Complement C3 production in human intestinal epithelial cells is regulated by interleukin 1beta and tumor necrosis factor alpha.

Abstract

Sepsis and endotoxemia are associated with increased mucosal production of complement component C3; the enterocyte may be a source of C3 in these conditions. To test the hypothesis that interleukin 1beta (IL-1beta) and tumor necrosis factor alpha (TNF-alpha) regulate the production of C3 in the enterocyte at the transcriptional level and that this regulation is potentiated by interferon gamma (IFN-gamma). Cultured Caco-2 cells, a human intestinal epithelial cell line, were treated with various concentrations of human recombinant IL-1beta (0.005-1.25 ng/mL) or TNF-alpha (1-1000 U/mL) with or without the addition of IFN-gamma (250 U/mL).
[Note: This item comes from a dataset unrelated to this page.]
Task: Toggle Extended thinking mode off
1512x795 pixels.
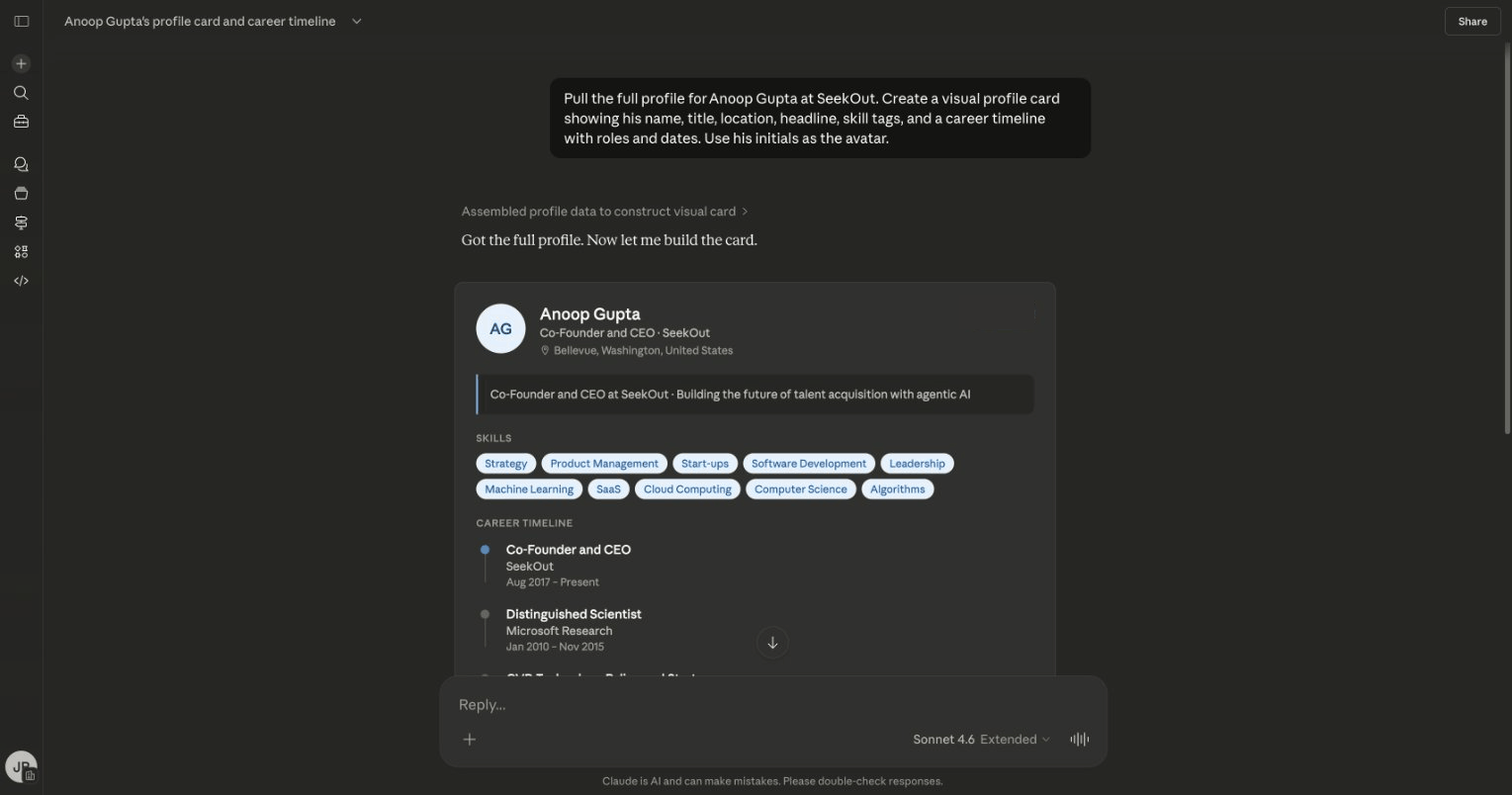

C3 levels in the culture medium were measured by enzyme-linked immunosorbent assay and cellular messenger RNA levels by Northern blot analysis. Treatment of the Caco-2 cells with IL-1beta or TNF-alpha resulted in a time- and dose-dependent increase in C3 production. The use of IFN-gamma alone did not affect C3 production but potentiated the effect of IL-1beta and TNF-alpha in a synergistic manner. C3 messenger RNA levels were increased following stimulation with either cytokine. C3 production in the enterocyte is regulated by IL-1beta and TNF-alpha at the transcriptional level, and this response is potentiated by IFN-gamma. The results suggest that C3 production in the intestinal mucosa may be regulated locally by cytokines in a paracrine or autocrine manner.